>>>

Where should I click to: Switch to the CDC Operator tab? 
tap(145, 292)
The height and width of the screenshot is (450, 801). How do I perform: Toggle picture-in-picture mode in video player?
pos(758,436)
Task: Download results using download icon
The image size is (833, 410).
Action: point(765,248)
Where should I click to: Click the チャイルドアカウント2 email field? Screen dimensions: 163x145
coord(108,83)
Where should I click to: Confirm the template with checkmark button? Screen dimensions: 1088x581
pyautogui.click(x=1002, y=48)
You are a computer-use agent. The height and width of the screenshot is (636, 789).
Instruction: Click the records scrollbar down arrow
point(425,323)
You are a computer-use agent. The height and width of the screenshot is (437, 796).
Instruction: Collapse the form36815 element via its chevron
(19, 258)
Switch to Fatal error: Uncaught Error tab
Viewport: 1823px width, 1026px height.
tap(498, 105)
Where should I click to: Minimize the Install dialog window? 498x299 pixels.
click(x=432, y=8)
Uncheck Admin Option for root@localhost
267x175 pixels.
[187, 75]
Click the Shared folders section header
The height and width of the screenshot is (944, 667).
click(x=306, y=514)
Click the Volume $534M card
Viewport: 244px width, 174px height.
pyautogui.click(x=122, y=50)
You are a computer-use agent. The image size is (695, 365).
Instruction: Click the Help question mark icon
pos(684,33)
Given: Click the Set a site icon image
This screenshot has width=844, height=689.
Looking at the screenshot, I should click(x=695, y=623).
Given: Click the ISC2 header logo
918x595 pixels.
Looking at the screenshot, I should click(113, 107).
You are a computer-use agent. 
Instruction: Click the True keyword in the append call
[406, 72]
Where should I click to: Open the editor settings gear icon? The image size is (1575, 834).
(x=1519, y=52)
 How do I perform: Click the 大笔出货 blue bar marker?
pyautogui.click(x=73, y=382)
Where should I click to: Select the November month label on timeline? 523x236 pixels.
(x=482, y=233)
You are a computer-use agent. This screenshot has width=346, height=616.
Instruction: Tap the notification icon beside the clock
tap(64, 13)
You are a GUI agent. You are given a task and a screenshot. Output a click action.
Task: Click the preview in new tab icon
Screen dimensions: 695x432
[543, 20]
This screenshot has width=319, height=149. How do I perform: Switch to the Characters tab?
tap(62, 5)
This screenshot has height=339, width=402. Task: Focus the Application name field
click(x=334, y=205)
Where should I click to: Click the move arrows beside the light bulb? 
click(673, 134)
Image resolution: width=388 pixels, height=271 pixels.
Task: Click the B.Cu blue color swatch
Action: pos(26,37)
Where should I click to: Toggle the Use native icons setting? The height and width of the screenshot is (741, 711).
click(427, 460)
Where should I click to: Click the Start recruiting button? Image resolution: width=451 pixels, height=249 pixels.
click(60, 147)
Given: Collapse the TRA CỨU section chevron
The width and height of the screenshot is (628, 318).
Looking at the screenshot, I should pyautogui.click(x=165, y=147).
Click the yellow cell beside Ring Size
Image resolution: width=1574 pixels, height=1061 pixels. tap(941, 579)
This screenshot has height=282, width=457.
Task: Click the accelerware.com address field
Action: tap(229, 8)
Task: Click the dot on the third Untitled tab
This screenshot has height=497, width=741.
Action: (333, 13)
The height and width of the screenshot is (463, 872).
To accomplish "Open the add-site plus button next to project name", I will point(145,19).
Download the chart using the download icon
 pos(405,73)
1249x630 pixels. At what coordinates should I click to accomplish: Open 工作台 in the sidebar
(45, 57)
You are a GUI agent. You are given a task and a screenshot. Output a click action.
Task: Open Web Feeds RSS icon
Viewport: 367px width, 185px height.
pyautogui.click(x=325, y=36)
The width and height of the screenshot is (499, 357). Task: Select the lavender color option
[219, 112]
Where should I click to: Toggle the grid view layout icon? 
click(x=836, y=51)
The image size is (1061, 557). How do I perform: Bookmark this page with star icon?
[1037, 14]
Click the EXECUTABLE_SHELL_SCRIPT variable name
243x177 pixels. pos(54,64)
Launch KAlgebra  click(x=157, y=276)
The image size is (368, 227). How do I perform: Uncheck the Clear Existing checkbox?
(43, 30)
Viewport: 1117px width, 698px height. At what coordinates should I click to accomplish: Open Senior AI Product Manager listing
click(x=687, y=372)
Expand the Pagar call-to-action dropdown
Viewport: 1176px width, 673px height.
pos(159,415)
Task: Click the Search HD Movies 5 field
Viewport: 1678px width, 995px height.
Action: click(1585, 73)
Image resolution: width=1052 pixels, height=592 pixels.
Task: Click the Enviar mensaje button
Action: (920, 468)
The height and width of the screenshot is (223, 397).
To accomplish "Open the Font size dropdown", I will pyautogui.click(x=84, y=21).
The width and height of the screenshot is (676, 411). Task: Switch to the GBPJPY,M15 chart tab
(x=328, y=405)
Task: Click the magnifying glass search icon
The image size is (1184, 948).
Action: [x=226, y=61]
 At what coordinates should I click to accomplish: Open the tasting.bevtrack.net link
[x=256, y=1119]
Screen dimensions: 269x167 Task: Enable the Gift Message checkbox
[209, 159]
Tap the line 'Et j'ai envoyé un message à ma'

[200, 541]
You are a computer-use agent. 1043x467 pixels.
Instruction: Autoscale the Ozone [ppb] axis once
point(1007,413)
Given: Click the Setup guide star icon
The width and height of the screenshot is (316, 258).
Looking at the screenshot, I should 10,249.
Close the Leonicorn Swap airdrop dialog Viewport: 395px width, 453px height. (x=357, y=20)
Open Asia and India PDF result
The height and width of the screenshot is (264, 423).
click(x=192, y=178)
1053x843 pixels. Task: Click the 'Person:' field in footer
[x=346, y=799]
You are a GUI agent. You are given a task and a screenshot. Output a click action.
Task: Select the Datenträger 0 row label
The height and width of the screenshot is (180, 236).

<<<

Stated problem:
Copy everything from the line containing "Where should I click to: Minimize" down to the line containing "(x=1519, y=52)", both included, with each line kept word for word.

Written solution:
Where should I click to: Minimize the Install dialog window? 498x299 pixels.
click(x=432, y=8)
Uncheck Admin Option for root@localhost
267x175 pixels.
[187, 75]
Click the Shared folders section header
The height and width of the screenshot is (944, 667).
click(x=306, y=514)
Click the Volume $534M card
Viewport: 244px width, 174px height.
pyautogui.click(x=122, y=50)
You are a computer-use agent. The image size is (695, 365).
Instruction: Click the Help question mark icon
pos(684,33)
Given: Click the Set a site icon image
This screenshot has width=844, height=689.
Looking at the screenshot, I should click(x=695, y=623).
Given: Click the ISC2 header logo
918x595 pixels.
Looking at the screenshot, I should click(113, 107).
You are a computer-use agent. 
Instruction: Click the True keyword in the append call
[406, 72]
Where should I click to: Open the editor settings gear icon? The image size is (1575, 834).
(x=1519, y=52)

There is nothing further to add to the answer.